Other Authors: MISSION RESEARCH CORP SANTA BARBARA CA
Format: Text
Language:English
Published: 1994
Subjects:
Online Access:http://www.dtic.mil/docs/citations/ADA293188
http://oai.dtic.mil/oai/oai?&verb=getRecord&metadataPrefix=html&identifier=ADA293188
Description
Summary:Our recent work focuses on assessing seismic event identification performance using a method we developed for outlier detection. This is motivated by the lack of seismic calibration data for underground nuclear explosions in most regions and the difficulty associated with transporting regional discriminants. The procedure may be fully automated to flag events warranting special attention and to test all appropriate assumptions to ensure validity. The method also allows control of false alarm rates and a natural way to rank events. The procedure is applied to nuclear explosions, earthquakes, mining blasts and mine tremors in diverse geological regions, recorded by the ARCESS and GERESS arrays, CDSN station WMQ, and LNN stations KNB and MNV. Discriminants used include Pn/Lg and Pn/Sn in several frequency bands from 3 to 8 Hz, as well as Lg spectral ratios.

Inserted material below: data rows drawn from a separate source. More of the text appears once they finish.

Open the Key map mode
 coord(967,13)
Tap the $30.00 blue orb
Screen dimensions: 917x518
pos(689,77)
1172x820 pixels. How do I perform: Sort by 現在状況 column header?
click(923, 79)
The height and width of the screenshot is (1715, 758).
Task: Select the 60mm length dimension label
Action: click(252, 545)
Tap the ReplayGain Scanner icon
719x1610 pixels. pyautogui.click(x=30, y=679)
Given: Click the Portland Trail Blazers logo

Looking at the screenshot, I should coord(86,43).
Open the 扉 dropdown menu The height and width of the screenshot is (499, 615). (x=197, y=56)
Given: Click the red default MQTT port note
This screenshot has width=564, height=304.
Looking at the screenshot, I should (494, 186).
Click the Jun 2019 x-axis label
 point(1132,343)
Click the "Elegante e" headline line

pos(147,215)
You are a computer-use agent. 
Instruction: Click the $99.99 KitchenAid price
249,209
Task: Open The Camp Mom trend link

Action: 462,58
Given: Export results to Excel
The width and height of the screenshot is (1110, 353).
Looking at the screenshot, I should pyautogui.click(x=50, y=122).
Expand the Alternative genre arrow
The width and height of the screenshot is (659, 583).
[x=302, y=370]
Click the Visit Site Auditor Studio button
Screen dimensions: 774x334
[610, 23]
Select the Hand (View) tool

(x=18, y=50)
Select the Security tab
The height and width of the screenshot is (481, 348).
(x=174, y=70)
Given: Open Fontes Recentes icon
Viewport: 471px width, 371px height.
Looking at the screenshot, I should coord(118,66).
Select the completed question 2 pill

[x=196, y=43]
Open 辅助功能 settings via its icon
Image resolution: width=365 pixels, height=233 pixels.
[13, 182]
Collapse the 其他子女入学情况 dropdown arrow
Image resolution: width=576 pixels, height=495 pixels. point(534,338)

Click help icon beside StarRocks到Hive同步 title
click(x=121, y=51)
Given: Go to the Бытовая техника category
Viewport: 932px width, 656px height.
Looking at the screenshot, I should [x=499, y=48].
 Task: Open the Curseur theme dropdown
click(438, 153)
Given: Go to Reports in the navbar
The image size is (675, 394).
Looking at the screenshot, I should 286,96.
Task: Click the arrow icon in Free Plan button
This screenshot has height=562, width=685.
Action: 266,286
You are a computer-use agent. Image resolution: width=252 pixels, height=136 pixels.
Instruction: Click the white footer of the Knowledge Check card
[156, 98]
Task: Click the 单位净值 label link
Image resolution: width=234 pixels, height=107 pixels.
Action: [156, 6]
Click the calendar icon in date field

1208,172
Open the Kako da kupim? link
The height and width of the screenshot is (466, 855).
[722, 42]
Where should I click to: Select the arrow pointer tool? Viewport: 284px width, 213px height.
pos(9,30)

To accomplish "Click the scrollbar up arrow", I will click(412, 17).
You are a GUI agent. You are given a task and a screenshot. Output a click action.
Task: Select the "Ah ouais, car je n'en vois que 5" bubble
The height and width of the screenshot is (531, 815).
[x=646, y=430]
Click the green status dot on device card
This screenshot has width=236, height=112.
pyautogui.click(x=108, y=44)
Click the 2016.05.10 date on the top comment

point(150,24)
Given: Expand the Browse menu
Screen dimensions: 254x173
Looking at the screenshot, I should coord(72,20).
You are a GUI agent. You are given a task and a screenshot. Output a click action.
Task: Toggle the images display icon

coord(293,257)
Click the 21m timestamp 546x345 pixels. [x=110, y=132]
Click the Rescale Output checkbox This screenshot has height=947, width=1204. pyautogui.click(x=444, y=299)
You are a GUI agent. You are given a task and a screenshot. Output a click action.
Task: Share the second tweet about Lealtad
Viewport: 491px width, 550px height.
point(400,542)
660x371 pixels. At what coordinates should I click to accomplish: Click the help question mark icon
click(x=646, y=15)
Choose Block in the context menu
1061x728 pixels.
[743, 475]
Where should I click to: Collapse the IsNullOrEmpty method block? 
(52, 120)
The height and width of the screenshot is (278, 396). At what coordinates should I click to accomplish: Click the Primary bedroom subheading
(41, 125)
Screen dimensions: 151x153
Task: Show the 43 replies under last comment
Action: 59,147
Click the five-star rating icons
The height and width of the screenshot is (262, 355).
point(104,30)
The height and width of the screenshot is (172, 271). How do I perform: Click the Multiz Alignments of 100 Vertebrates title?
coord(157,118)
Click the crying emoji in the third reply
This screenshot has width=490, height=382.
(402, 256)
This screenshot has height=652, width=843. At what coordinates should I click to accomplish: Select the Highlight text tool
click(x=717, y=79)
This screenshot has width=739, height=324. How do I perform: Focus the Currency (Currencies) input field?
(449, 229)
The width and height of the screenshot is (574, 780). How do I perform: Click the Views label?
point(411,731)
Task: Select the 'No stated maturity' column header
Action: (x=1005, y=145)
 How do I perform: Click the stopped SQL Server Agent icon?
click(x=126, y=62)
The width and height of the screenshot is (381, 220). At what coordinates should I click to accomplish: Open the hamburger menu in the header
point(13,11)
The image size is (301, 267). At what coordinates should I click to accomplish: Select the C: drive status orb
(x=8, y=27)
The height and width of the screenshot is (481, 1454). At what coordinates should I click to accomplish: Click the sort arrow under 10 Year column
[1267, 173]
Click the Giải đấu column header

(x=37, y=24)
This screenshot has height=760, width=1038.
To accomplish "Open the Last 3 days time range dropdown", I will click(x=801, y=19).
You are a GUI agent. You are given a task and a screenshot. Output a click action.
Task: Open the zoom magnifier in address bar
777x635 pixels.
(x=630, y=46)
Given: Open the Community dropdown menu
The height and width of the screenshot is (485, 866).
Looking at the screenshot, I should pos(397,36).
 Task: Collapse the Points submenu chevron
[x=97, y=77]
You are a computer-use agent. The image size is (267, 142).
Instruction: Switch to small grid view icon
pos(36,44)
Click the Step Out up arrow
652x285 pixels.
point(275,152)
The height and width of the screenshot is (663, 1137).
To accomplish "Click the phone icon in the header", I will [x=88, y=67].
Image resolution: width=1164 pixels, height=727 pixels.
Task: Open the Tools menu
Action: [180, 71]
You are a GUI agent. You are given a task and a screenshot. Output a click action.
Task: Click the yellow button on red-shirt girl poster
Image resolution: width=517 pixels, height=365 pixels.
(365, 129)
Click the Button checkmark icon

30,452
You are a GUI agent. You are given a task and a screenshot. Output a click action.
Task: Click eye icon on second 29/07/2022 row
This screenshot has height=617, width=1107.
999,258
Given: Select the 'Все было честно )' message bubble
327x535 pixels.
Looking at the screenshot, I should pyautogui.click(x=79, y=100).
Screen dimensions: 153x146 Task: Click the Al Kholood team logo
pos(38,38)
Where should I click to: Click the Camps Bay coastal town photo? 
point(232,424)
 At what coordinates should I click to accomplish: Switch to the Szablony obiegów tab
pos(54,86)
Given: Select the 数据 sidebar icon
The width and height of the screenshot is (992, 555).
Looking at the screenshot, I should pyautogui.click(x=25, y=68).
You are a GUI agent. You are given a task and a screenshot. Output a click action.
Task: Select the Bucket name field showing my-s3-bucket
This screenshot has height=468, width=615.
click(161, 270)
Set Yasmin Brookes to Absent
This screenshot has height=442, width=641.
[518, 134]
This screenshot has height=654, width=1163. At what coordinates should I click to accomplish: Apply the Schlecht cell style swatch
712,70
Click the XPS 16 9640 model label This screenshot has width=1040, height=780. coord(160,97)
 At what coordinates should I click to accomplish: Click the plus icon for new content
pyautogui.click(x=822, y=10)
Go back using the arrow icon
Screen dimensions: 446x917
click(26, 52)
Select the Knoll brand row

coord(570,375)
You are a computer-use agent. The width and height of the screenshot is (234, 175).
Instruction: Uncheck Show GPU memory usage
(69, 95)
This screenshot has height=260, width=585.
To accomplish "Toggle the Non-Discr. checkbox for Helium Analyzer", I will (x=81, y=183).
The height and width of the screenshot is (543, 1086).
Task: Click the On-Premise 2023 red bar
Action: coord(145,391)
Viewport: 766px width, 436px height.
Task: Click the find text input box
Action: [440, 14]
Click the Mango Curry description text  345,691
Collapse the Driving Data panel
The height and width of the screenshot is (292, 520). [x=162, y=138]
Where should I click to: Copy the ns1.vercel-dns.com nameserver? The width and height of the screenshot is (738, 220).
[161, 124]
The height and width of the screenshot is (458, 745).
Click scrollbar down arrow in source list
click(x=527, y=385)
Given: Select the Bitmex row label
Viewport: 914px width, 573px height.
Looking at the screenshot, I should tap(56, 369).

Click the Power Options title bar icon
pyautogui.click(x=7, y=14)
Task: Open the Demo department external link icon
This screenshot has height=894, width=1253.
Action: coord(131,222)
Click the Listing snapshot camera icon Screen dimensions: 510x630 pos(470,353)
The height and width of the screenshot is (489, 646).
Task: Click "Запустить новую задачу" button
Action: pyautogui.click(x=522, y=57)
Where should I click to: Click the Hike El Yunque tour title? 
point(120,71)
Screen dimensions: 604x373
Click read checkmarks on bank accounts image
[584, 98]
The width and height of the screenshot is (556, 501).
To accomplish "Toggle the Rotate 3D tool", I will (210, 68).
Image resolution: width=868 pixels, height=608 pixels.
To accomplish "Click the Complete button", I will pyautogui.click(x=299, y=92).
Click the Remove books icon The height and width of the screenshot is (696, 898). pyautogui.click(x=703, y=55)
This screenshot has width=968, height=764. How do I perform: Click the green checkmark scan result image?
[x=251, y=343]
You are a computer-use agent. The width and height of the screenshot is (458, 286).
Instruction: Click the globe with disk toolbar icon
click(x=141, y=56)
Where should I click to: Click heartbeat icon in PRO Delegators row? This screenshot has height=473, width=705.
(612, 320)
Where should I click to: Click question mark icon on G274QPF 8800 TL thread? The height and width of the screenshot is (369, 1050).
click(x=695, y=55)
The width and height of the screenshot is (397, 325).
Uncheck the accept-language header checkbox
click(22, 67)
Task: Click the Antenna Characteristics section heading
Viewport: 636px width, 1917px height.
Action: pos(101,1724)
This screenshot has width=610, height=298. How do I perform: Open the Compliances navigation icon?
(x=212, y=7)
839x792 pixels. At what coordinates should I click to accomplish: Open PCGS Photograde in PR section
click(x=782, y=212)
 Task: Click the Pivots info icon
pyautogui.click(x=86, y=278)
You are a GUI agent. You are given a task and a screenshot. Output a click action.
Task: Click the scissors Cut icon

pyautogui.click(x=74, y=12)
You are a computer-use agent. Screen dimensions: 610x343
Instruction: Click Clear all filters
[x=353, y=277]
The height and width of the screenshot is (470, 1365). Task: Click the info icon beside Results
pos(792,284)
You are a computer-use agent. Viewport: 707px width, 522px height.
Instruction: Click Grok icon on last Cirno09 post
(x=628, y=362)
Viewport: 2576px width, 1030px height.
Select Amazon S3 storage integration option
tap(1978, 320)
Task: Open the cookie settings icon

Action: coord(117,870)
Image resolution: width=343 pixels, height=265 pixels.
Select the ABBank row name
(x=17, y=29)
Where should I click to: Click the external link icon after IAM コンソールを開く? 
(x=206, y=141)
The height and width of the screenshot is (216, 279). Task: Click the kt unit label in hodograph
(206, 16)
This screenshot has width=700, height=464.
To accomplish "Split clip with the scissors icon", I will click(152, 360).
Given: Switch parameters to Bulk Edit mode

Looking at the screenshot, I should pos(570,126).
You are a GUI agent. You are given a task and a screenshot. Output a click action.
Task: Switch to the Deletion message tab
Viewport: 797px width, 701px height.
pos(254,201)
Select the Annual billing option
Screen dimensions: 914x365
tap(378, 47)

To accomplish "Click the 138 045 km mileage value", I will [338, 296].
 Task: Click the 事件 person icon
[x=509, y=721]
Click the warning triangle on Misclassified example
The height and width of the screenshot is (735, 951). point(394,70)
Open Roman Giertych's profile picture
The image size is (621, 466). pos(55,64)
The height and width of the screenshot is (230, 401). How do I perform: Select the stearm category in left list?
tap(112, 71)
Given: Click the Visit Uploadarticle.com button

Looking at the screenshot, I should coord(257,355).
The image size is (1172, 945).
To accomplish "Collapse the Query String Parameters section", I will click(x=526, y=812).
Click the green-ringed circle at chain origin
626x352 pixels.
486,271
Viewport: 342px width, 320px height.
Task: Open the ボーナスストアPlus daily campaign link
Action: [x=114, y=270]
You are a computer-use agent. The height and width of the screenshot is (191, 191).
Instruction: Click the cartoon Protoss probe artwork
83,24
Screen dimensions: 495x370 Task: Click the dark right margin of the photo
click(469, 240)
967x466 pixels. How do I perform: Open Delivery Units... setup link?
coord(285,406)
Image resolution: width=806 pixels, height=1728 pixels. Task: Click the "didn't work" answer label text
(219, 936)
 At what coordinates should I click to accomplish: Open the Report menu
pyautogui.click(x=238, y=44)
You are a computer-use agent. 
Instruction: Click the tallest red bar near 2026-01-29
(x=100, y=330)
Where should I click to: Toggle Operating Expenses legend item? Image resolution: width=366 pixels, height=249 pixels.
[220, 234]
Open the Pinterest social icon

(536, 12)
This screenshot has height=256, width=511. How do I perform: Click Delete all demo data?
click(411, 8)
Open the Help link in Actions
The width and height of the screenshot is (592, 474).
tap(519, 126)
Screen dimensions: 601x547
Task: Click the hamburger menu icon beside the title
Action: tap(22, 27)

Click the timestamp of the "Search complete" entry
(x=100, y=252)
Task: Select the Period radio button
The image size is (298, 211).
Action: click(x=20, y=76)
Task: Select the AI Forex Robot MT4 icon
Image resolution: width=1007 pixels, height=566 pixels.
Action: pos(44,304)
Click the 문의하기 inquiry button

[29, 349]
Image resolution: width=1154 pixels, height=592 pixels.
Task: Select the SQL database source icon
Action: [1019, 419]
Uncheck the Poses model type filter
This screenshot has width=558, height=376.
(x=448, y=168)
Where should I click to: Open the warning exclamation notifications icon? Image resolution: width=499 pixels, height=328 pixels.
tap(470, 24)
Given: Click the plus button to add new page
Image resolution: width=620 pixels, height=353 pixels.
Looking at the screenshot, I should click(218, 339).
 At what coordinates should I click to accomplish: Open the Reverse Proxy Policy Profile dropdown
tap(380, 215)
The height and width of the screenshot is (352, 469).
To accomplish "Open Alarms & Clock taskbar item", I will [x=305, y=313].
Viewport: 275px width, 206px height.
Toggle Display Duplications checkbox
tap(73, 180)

Identification and false alarm ratios were estimated for each region using a standard set of discriminants. At 0.01 significance level, between 92-100% of the explosions and quarry blasts were detected as outliers of the earthquake groups in the various regions, except at KNB where the outlier detection rate was 80%. There were 3 false alarms out of 158 earthquakes, slightly higher than the target rate of 1%. Effects of contaminated training data were also studied by intentionally including quarry blasts or rock bursts in earthquake training sets to determine if the outlier test can detect them and to assess potential impacts on monitoring performance. Pn/Lg transportability was also examined to assess how precisely a discrimination threshold must be transported in order to be effective. Last, identification analysis of the 31 December 1992 Novaya Zemlya event was repeated after first applying distance corrections. Prepared in cooperation with Souther Methodist Univ., Dallas, TX.